++++ PROVIDED RECORDS ++++

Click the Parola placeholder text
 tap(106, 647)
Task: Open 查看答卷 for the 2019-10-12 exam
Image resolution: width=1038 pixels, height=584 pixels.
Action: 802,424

++++

• **EXERCISE DIRECTIONS**
Line by line, retype all the entries exactly as they are shown.

• **TASK RESPONSE**
Click the Parola placeholder text
 tap(106, 647)
Task: Open 查看答卷 for the 2019-10-12 exam
Image resolution: width=1038 pixels, height=584 pixels.
Action: 802,424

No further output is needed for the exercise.